With the OECD issuing its February 2019 public consultation, in which a consensus-based and long-term solution for the taxation of the “digital economy” begins to be sought, the Spanish Government seems to be adamant on the potential introduction of a Digital Services Tax (DST) in Spain (as late as yesterday -23 April 2019- in the second presidential debate).
As occurred in other EU jurisdictions such as Italy and France, the Spanish DST has aligned its design with the EU proposal for a Directive on the common system of a DST. It is built as an indirect tax and proposes the taxation of three digital services: transmissions of data, digital advertisements (i.e. the placing of advertising on a digital interface targeted at users of that interface) and digital mediation services (i.e. making a multi-sided digital interface available to users for them to find other users and to interact with them or to carry out supplies of goods or services directly between users). The DST’s tax base (revenues generated from those services) is proposed to be taxed at a 3% rate.
In our view, several doubts are cast on the legal nature of Spanish DST (is it an indirect tax or instead a tax on income? How would it interact with Spanish income tax treaties?) and on how and to whom it will apply: the devil is likely to be in the detail (Spanish DST regulations, which have yet to be published). Furthermore, it is arguable whether a DST actually ensures the establishment and the functioning of the EU internal market (to avoid distortion of competition) and may create double taxation for (at least telecom and) digital multinationals.

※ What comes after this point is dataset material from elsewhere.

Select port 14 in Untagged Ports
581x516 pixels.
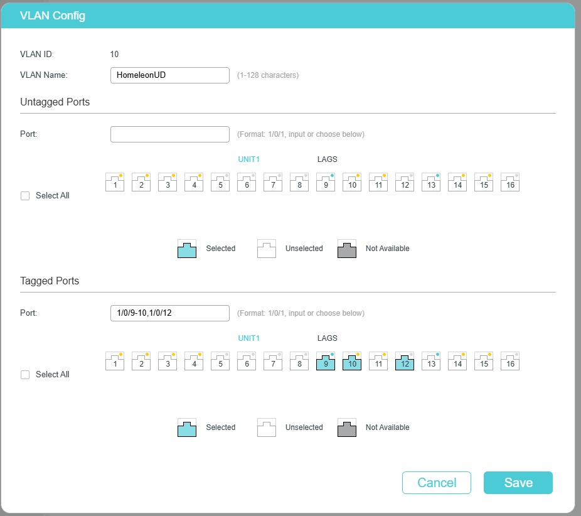(x=457, y=183)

We believe that any interim solution (e.g. Spanish DST but also any potential equalization levy) does not offer a true solution to cope with the new digital economy framework.

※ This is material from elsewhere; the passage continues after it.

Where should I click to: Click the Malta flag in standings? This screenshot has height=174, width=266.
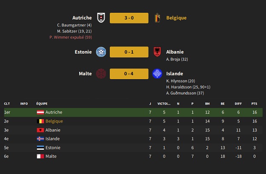40,157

The three OECD February 2019 proposals are a good starting point to initiate the debate on the challenges of how to tax the digital revolution. The proposals include, on one hand, the “user participation” and the “marketing intangible” proposals, focused on how to allocate the residual (i.e. non-routine) profit’s taxable rights to users/clients’ countries and, on the other hand, the “significant economic presence” (SEP) proposal (which suggests further exploring the 2015 SEP proposal).